In the documents submitted to the Supreme Court, Kwon’s attorney protested that the SEC’s personal jurisdiction was recognized by the 2nd Court of Appeal, even though Terraform is a Singapore corporation, and Kwon is a resident of Singapore. Kwon’s side insisted that the judgment of the court’s personal jurisdiction is broad and important, considering the digital market as well as the general context.
In the United States, it is possible to sentence more than 100 years in prison by adopting the judicial principle of adding up sentences for each individual crime. Meanwhile, in Korea, the maximum sentence for economic offenses is only about 40 years, and there are no standards and laws to determine whether cryptocurrency is securities or not.
Observers suggest that Kwon’s denial of U.S. jurisdiction could have been an attempt to secure the time needed to escape, while also lowering the severity of punishment in the future. However, Kwon is currently detained in Montenegro on suspicion of forged passports and is facing trial. His legal representative has refused to answer whether he wants to be extradited to South Korea or the United States, saying “no comment.”

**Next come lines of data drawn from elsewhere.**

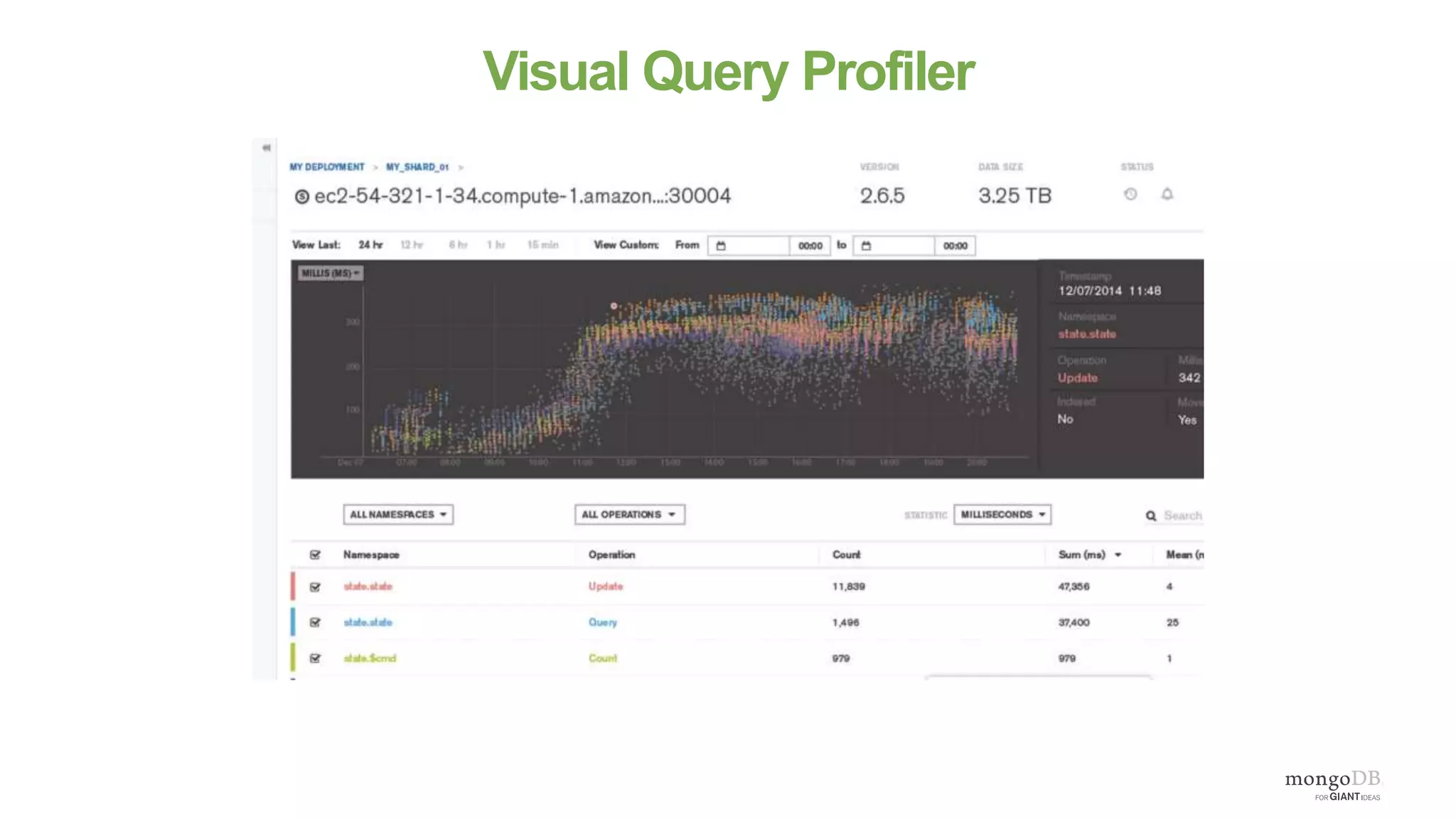Select the 12 hr view range
1456x819 pixels.
[411, 245]
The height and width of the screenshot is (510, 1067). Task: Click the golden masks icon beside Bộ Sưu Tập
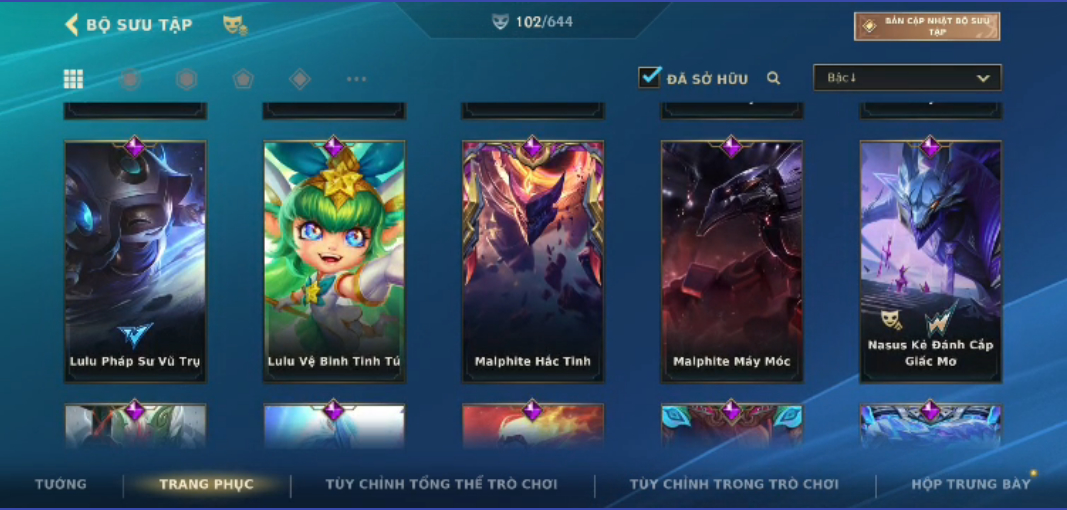[235, 25]
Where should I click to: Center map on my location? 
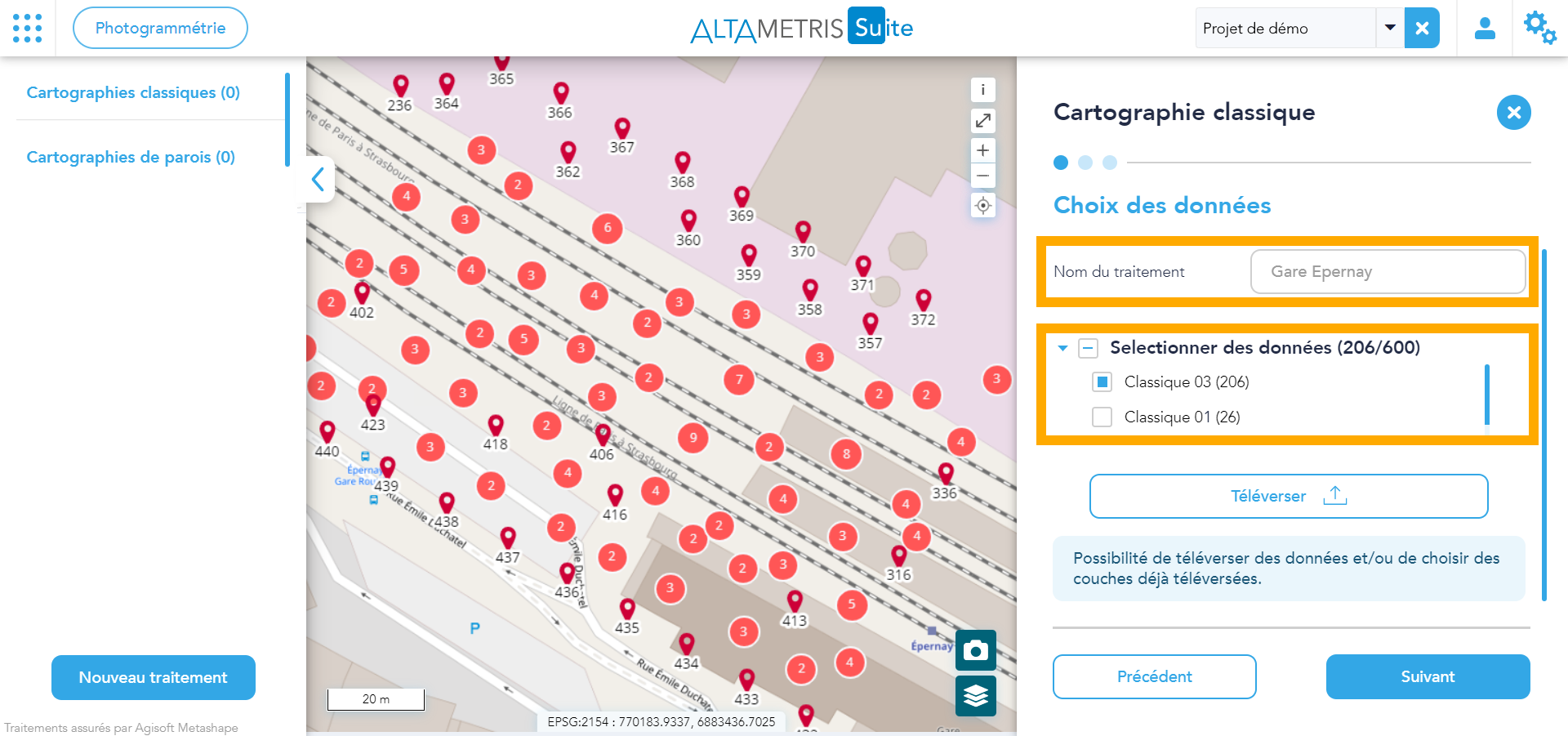click(x=982, y=206)
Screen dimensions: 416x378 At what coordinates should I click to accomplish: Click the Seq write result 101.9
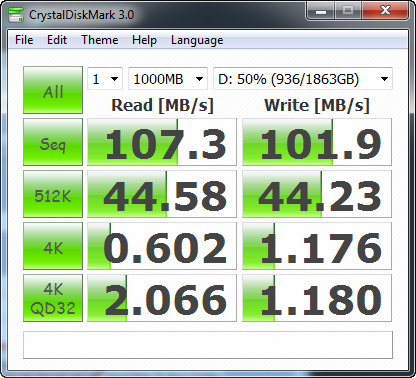tap(317, 142)
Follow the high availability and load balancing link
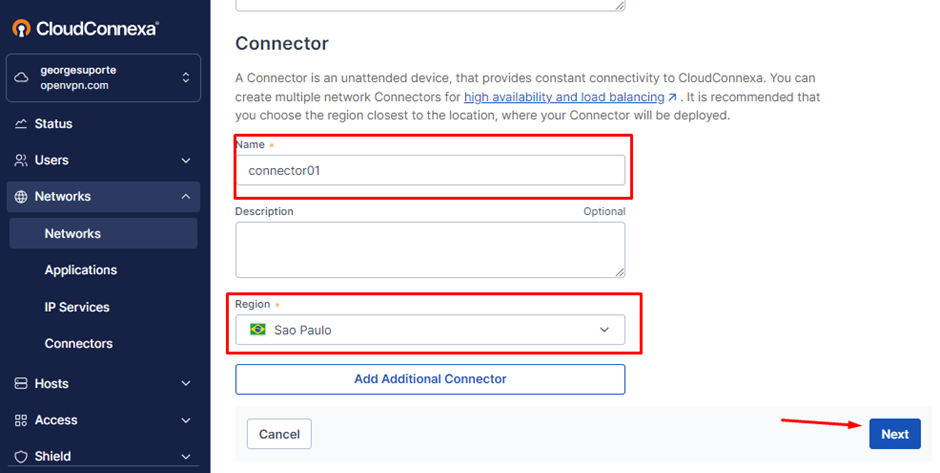Screen dimensions: 940x473 pyautogui.click(x=564, y=97)
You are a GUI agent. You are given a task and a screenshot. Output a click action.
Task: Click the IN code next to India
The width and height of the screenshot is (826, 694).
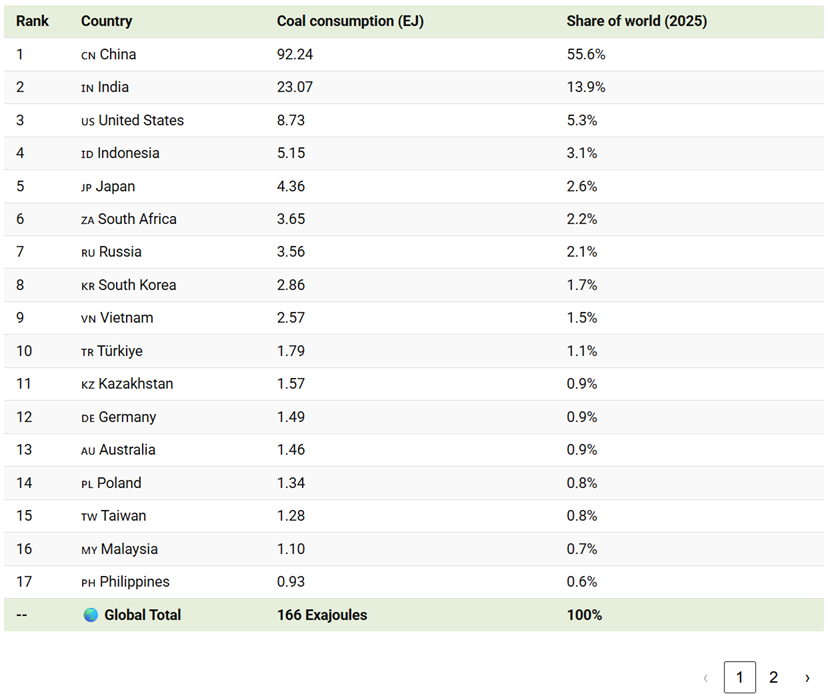pyautogui.click(x=87, y=88)
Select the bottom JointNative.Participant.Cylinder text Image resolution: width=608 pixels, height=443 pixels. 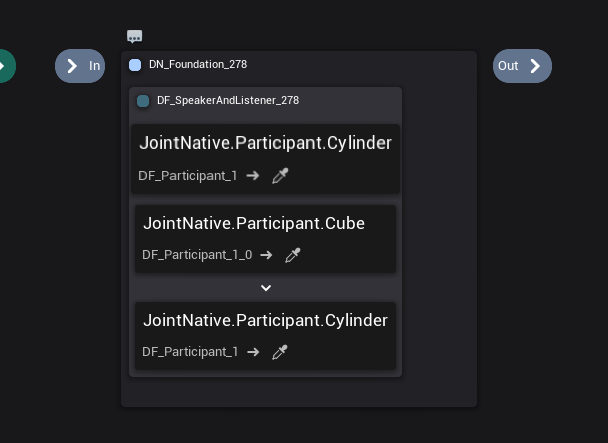point(265,320)
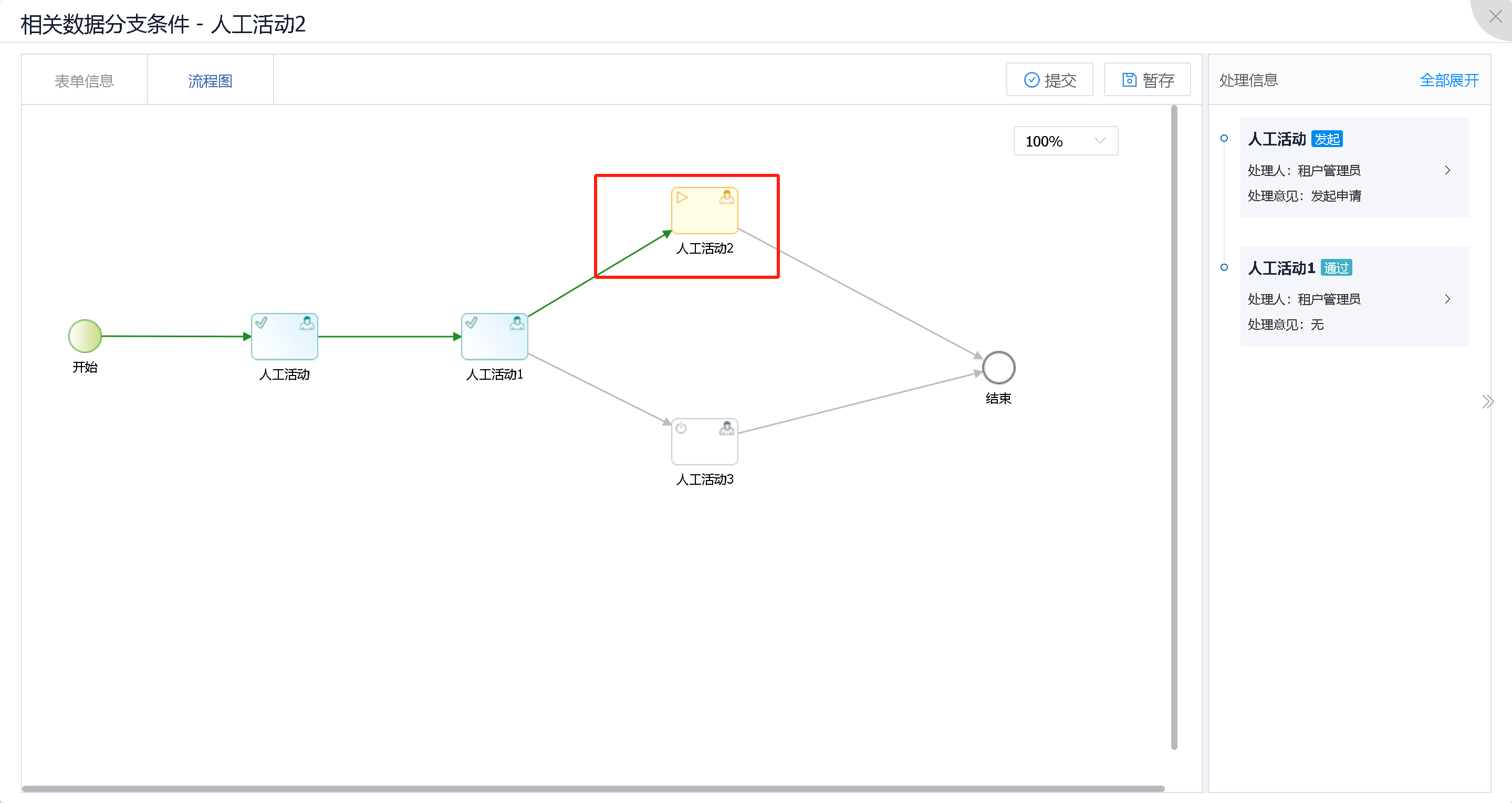Click the checkmark icon on 人工活动 node
The width and height of the screenshot is (1512, 803).
[x=262, y=323]
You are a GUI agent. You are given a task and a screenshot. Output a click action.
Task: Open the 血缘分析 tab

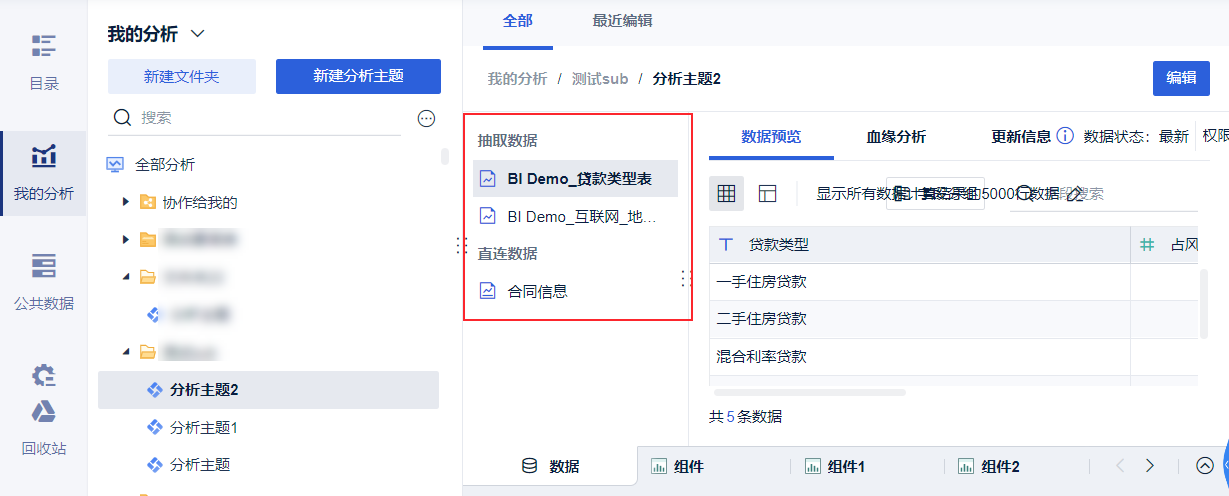point(896,137)

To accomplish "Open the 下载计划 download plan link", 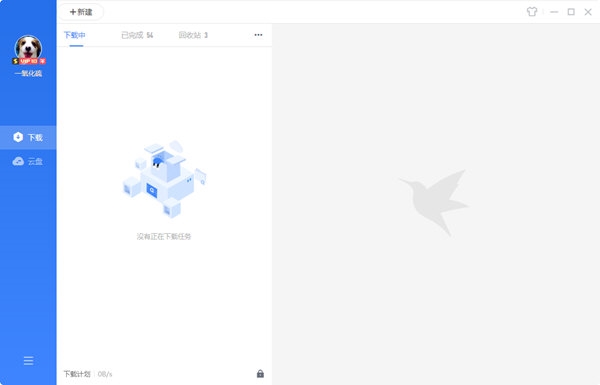I will pos(77,374).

The case of Kwon and Terraform Labs has sparked interest and raised questions regarding the jurisdiction of cryptocurrencies and economic offenses in different countries. As the case continues to unfold, it will be interesting to see how it will impact future regulations and legal processes related to cryptocurrencies.
As AZCoin News reported, Do Kwon was apprehended while trying to board a flight to Dubai using counterfeit Costa Rican passports. In addition, a false Belgian passport was discovered in his possessions. Interpol conducted an inquiry and found that passport forgery is a grave crime punishable by up to five years in prison in Montenegro.